Après une très longue absence, Coldcut revient au pays, les graines que le duo a semé ont poussé très haut, et leur descendence, enfantée par leur label Ninja Tune, est nombreuse et variée. Le monde a changé, Coldcut aussi.
En 2006, Sound Mirrors est plus grave, marqué par le doute, il s’inscrit parfaitement dans le zeitgeist actuel, même si, comme à chaque fois, Jon More et Matt Black n’arrivent pas là où on les attendait. C’est le disque le plus varié du groupe, avec le plus grand nombre d’invités, et sans doute le plus accessible de la carrière de Coldcut. Baignant dans l’electro/club des débuts du duo, il laisse aussi la place à d’autres styles musicaux comme le hip hop ou le rock.
La pression du monde moderne transpire de certains morceaux ; la désillusion de "Mr Nichols", au douzième étage, contemplant le vide, au bout du rouleau - Saul Williams, artiste du spoken word, raconte sobrement la détresse ordinaire ("Where’s the glory you dreamed up as a child ? Your dreams of dominance will only help you to forsake yourself"). Des nappes d’une musique planante, la sobriété de Williams ne font que renforcer la justesse de chaque mot. La voix de John Matthias sur "Man in a Garage", avec sa guitare bluesy, traduit le même malaise indéfinissable mais bien réel.
L’engagement politique est également clair : Dick Cheney, Lockheed Martin et la mafia téxane, tous passent à la moulinette sur "Everything is under control", electro-rap très rock’n’roll avec Mike Ladd et Jon Spencer. Un esprit beaucoup plus léger est aussi de la partie - "Just for the kick" (avec la légendaire Annette Peacock) est une réussite, morceau entre techno et trance, minimaliste, très inventif.

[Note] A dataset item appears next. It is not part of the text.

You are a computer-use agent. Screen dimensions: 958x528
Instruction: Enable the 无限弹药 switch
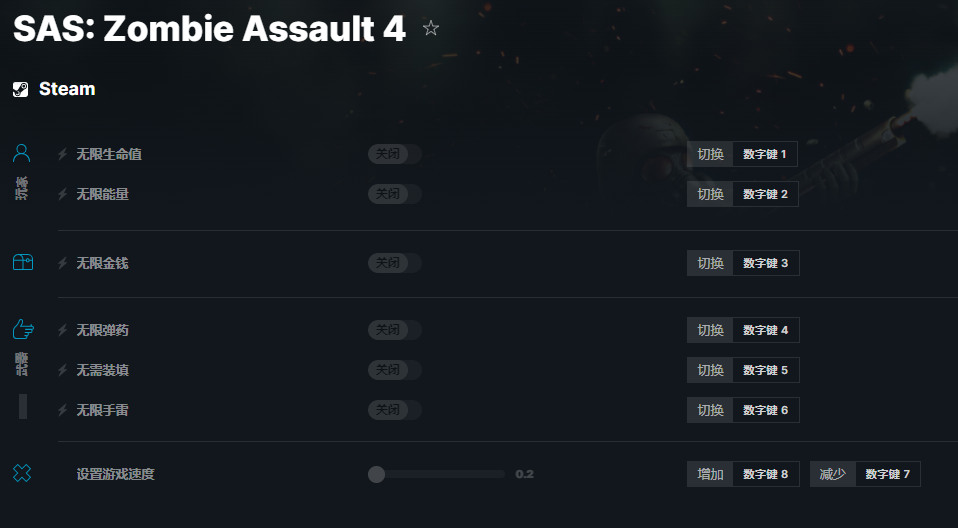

En s’entourant d’autant de guest stars, Coldcut est un peu tributaire de leurs prestations, et tous ne s’en sortent pas aussi bien. M’pho Skeef fait dans la dance commerciale avec "This Island Earth", le côté soul/RNB de "Walk a Mile in my Shoes", avec Robert Owens, est un peu trop consensuel et préformatté à mon goût. Reste qu’il est difficile d’unifier un tel disque, et Coldcut a fait beaucoup mieux que d’autres groupes face au même challenge. La production et la qualité d’ensemble sont très soignées. Il manque peut-être un petit grain de folie et d’extravagance pour vraiment mettre le feu aux poudres.